**Collected data entries**:
• • •

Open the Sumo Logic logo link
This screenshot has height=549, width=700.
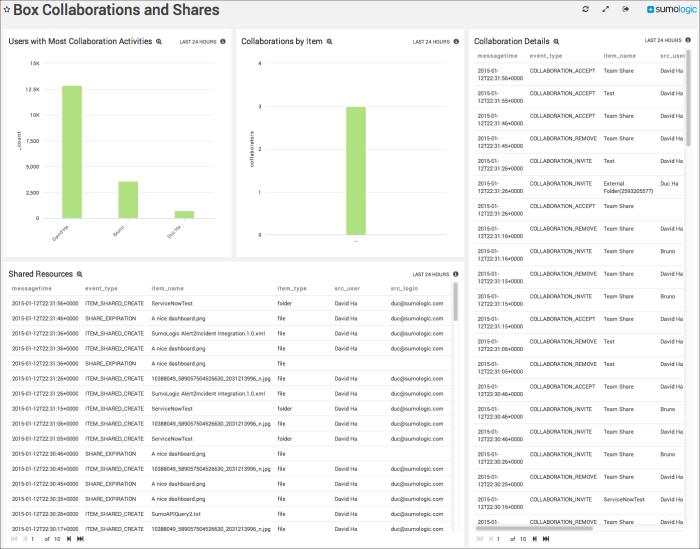(668, 10)
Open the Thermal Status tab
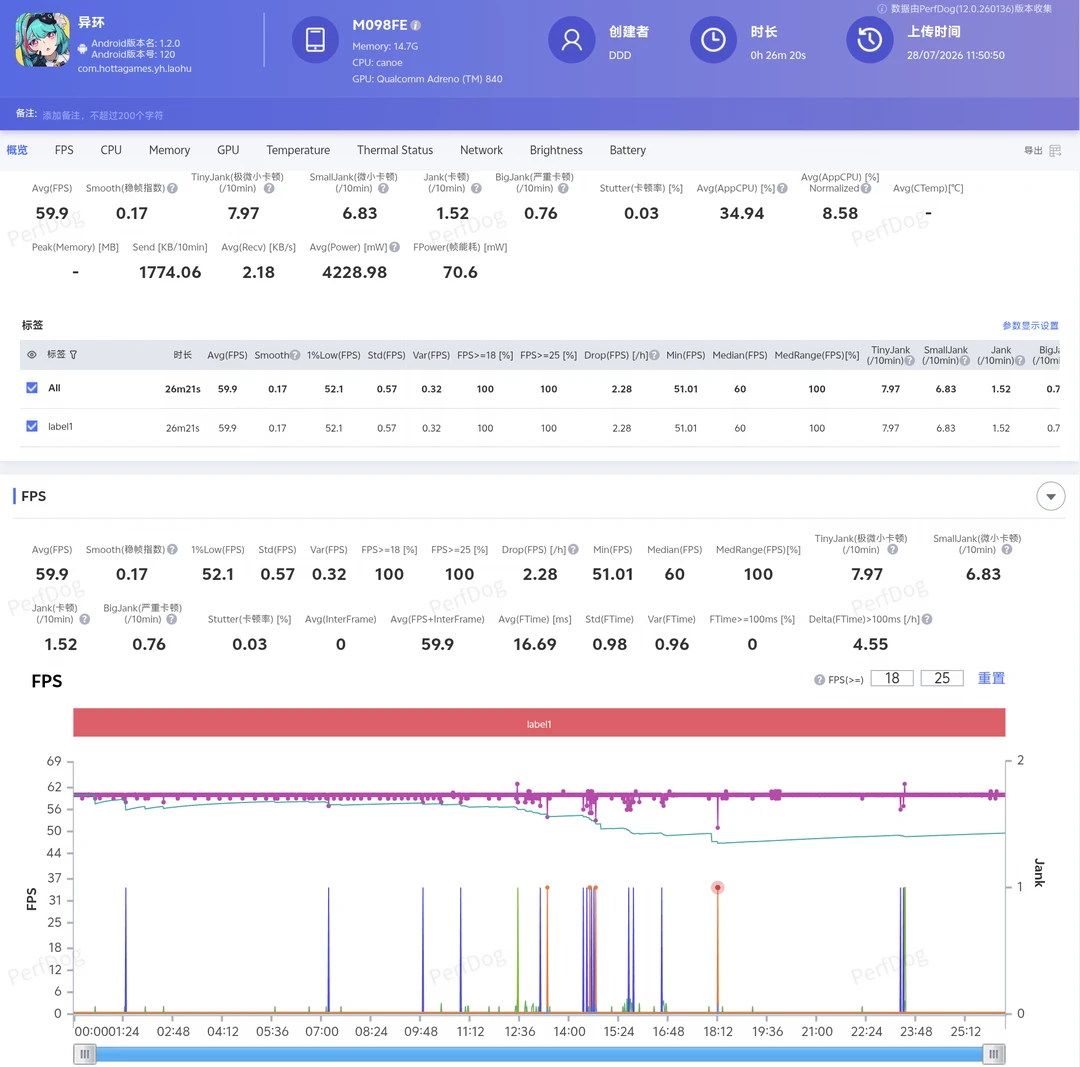This screenshot has width=1080, height=1067. [395, 150]
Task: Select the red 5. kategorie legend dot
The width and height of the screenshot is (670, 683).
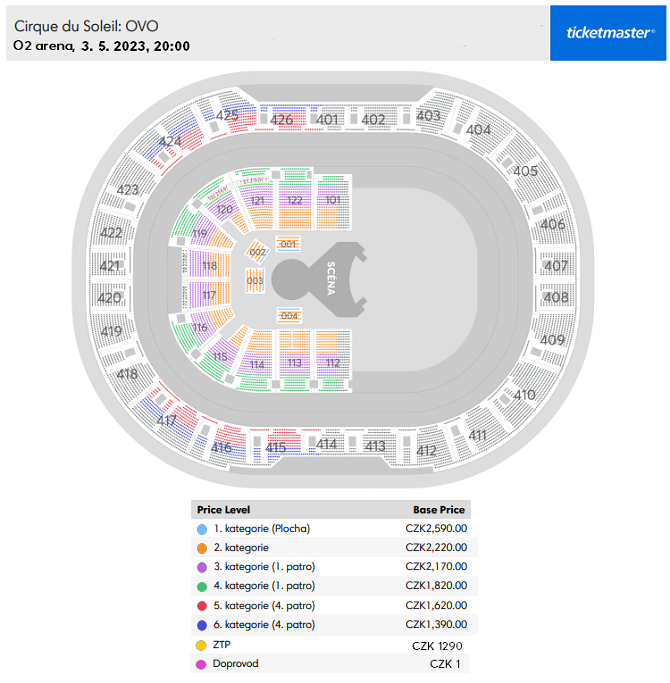Action: click(202, 606)
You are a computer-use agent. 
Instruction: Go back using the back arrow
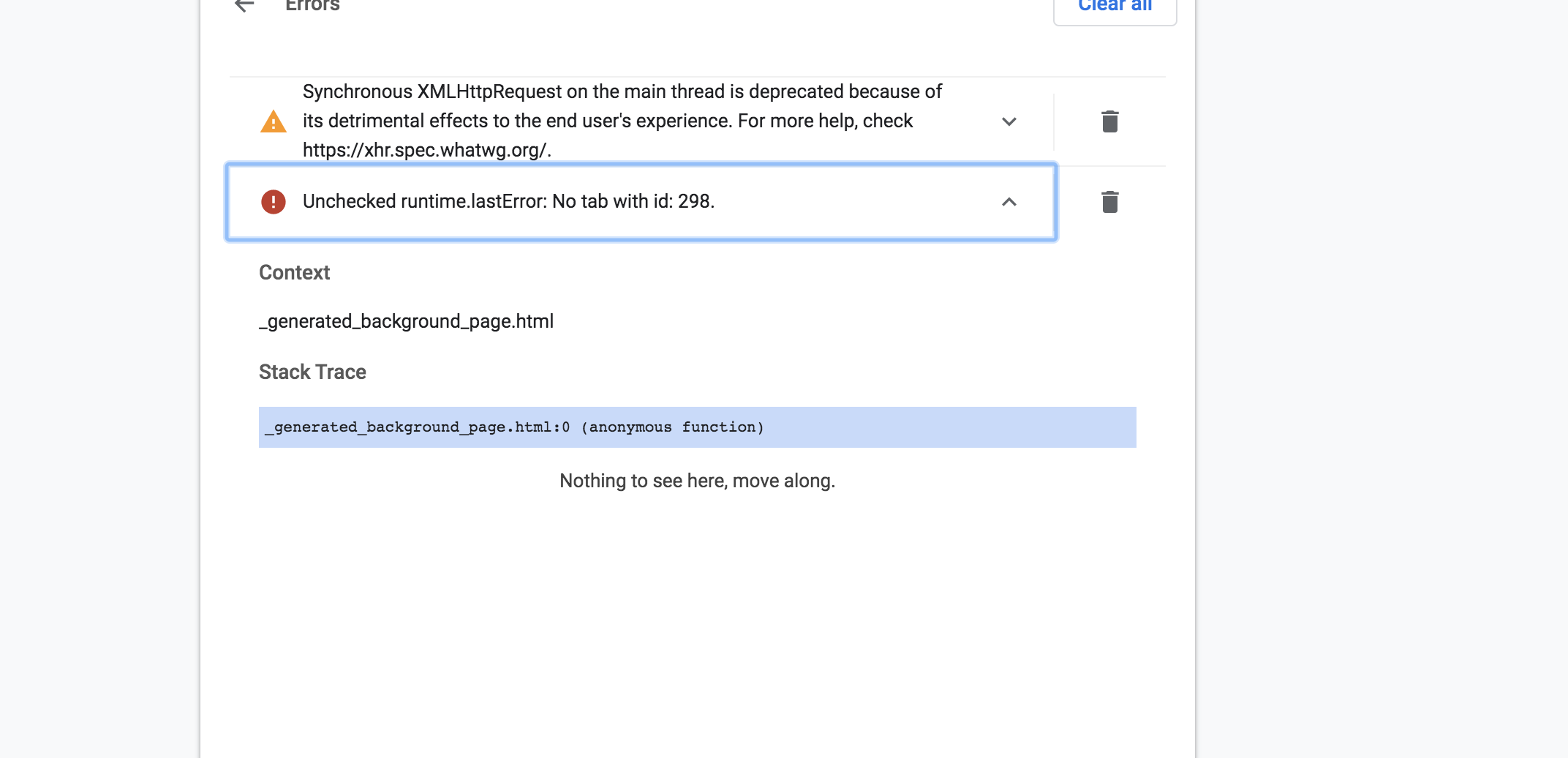(244, 6)
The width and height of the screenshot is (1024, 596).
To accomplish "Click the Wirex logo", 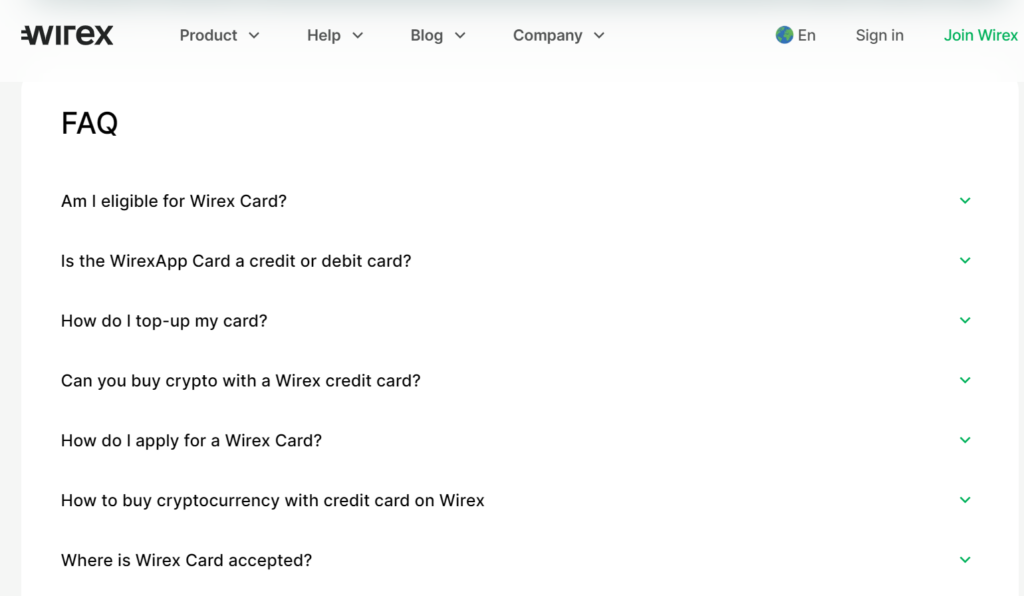I will 67,35.
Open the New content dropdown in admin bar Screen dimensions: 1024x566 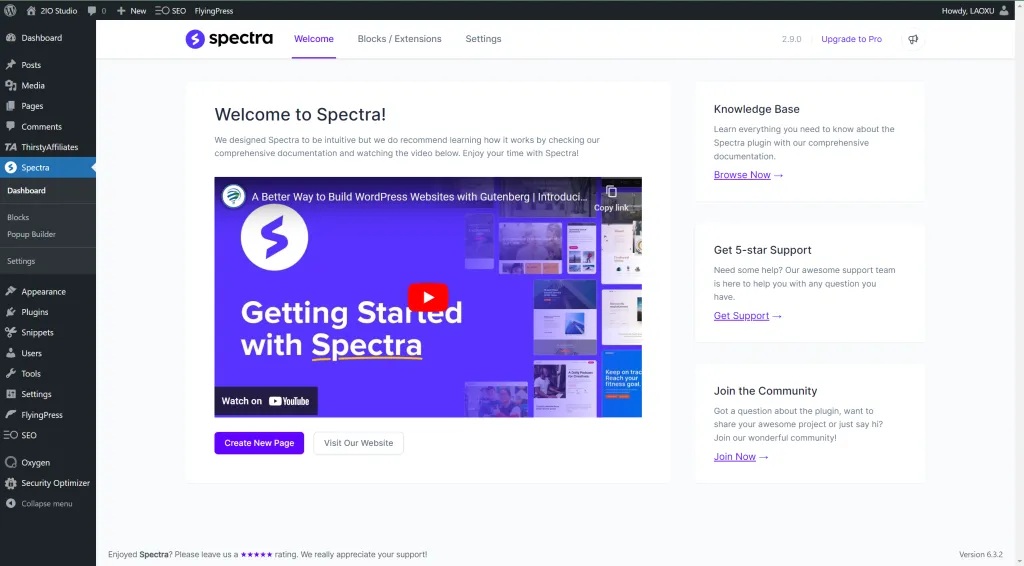tap(131, 10)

• • •

Reproduce only the lines from the first line of the entries through the line containing "The width and height of the screenshot is (1024, 596).", exactly and with both ends kept. Omit the pictures.

**SOLUTION FOR THIS PROBLEM**:
Open the Sumo Logic logo link
This screenshot has height=549, width=700.
(668, 10)
Open the Thermal Status tab
This screenshot has width=1080, height=1067. [395, 150]
Task: Select the red 5. kategorie legend dot
The width and height of the screenshot is (670, 683).
Action: click(202, 606)
You are a computer-use agent. 
Instruction: Go back using the back arrow
(244, 6)
The width and height of the screenshot is (1024, 596).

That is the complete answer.